Two years ago, he and his wife Jill moved to Mt Martha to be closer to their children and grandchildren.
Born in 1941, Morris says he became aware of The Voice when Sinatra was recording hit after hit for radio, well before the advent of television.
“It was his years with Capitol Records from 1952 to 1962 that he recorded some of his finest work on albums such as Songs for Young Lovers, In the Wee Small Hours, Come Fly with Me and Come Dance with Me,” Morris said.
“It was only later that I realised what a superb singer he was. Of course, he worked with, and was influenced by, some of the great jazz musicians of the day.
“I like the quote attributed to Bing Crosby, ‘Frank Sinatra is a singer who comes along once in a lifetime, but why did it have to be my lifetime?’”
Morris, who used to sing at Soup Plus, the former jazz restaurant in Sydney, has “cleaned up” his vocal cords and is going for a “Thanks Frank” one-off gig at the Frankston Bowling Club on 23 April.
He will perform some of Sinatra’s best-known songs as well as some not necessarily associated with the US singer.

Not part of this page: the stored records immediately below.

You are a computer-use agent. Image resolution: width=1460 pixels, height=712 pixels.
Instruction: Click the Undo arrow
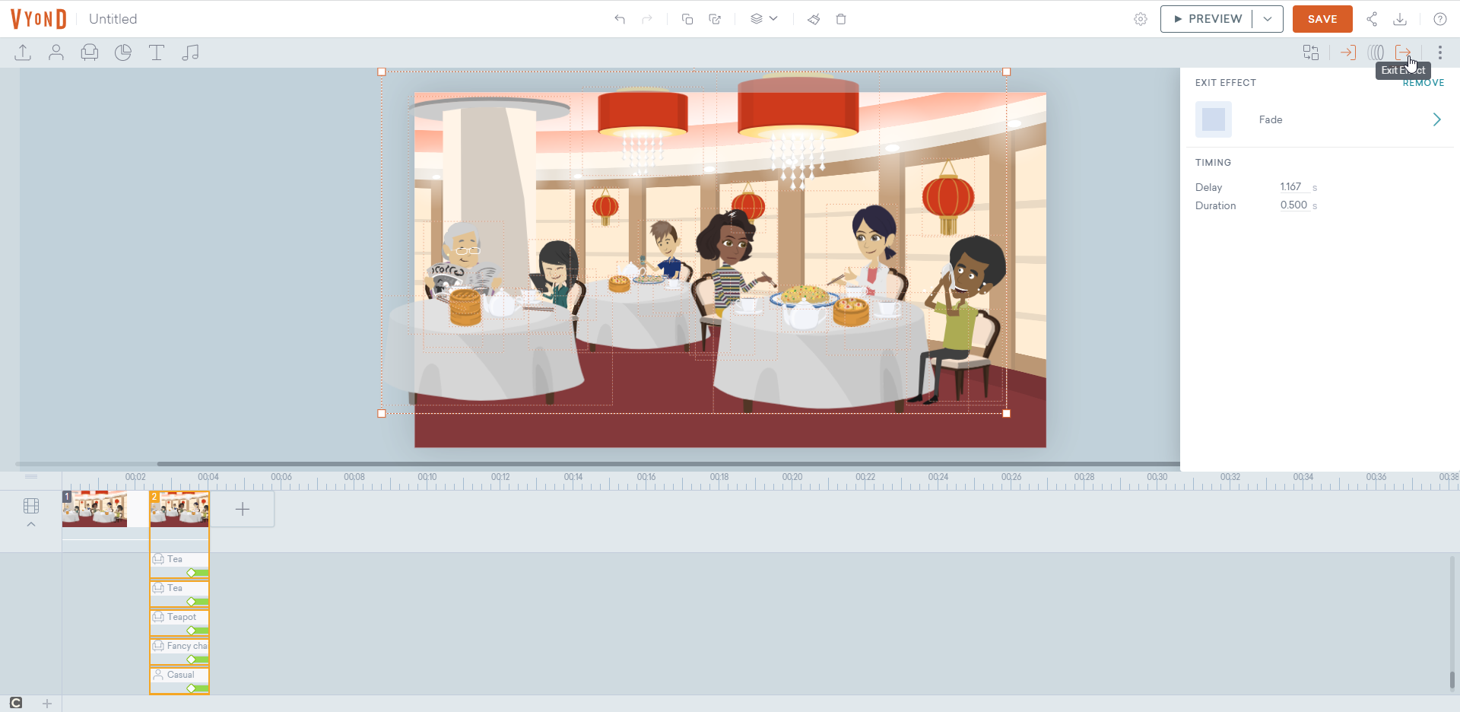pyautogui.click(x=620, y=19)
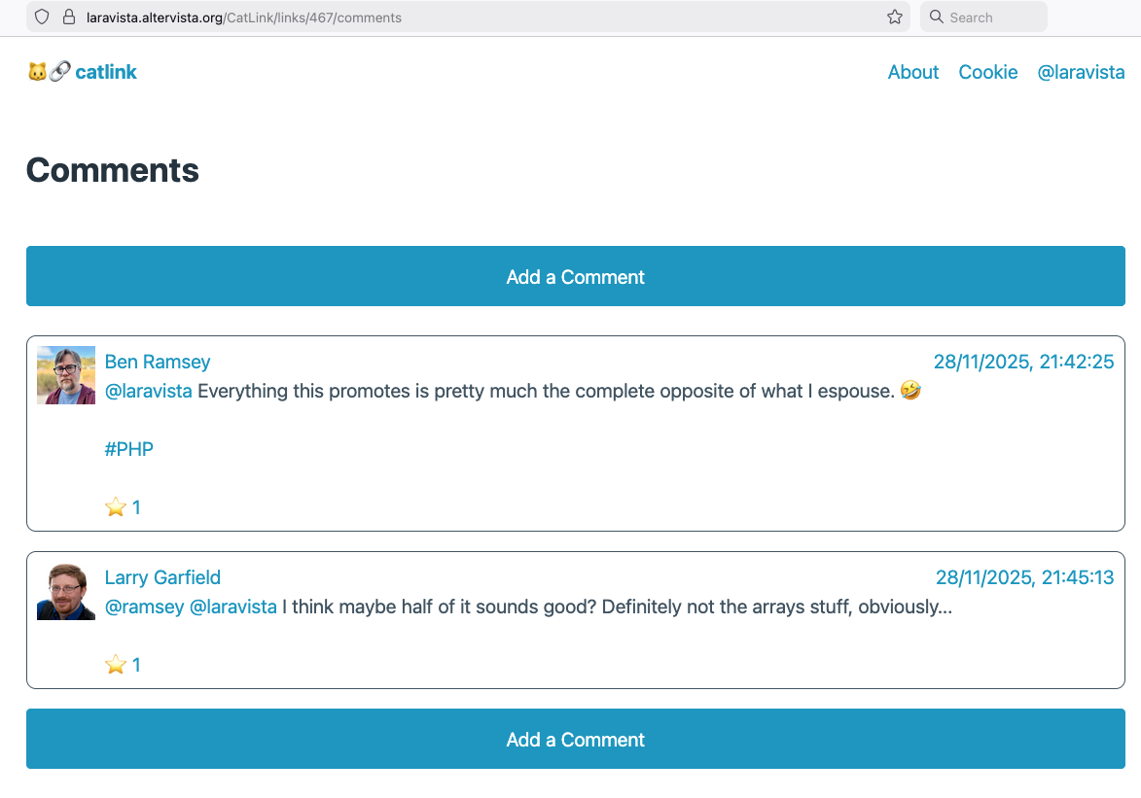Image resolution: width=1141 pixels, height=798 pixels.
Task: Click the shield tracking protection icon
Action: click(x=41, y=17)
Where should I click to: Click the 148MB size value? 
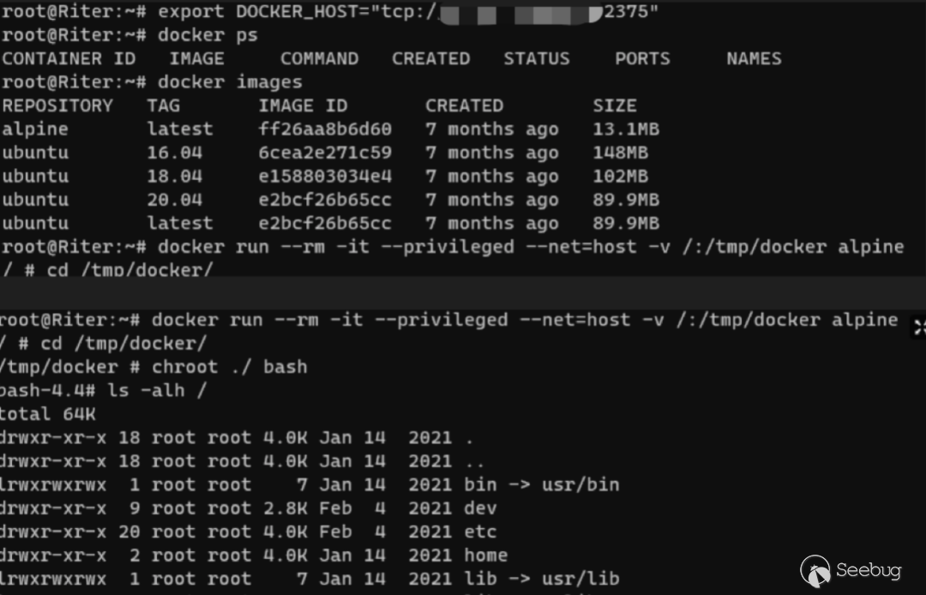[x=620, y=153]
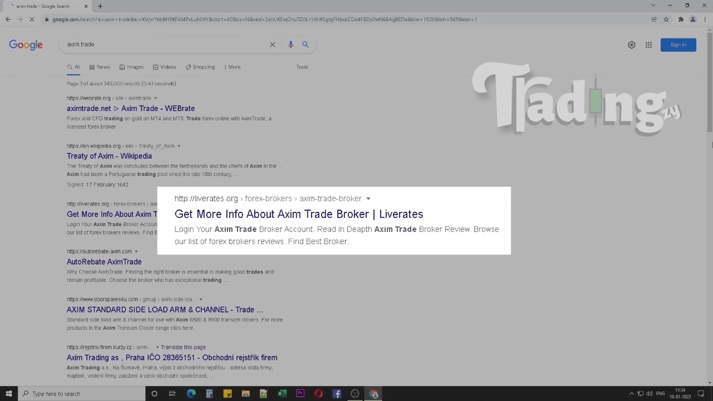Open Chrome's three-dot menu

pyautogui.click(x=705, y=19)
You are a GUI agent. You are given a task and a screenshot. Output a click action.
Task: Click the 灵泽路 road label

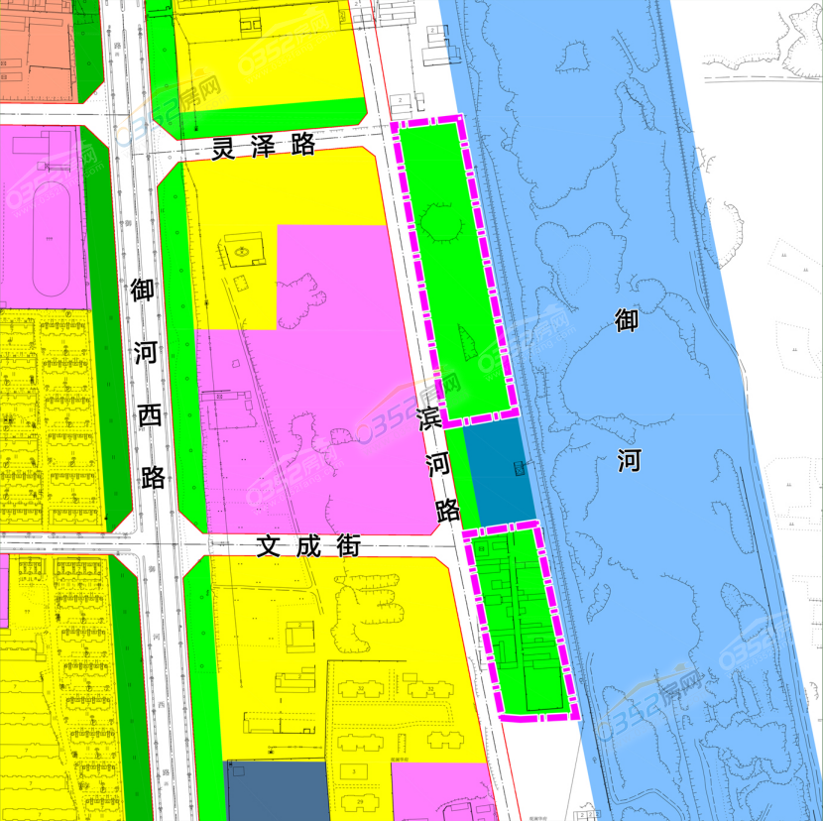pyautogui.click(x=264, y=146)
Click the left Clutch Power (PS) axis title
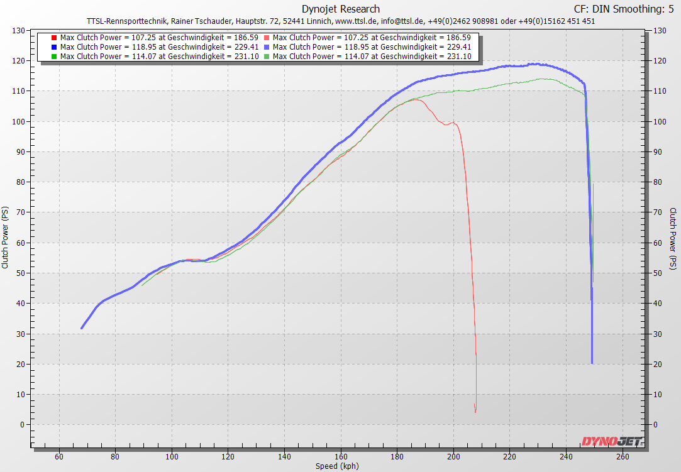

Morris will work with seasoned jazz musicians in Neil Taylor (piano), Trevor Firth (reeds), Dean Addison (bass) and Allan Smith (drums).
“Sinatra recorded some 2000 songs in a career spanning more than half a century. There was the young Sinatra, the middle-aged Sinatra and the older Sinatra – I hope to capture the spirit of Sinatra,” Morris said.
Sinatra, the Vintage Years, City of Frankston Bowling Club, 6-9pm, Sunday, April 23. Details: 5945 7773.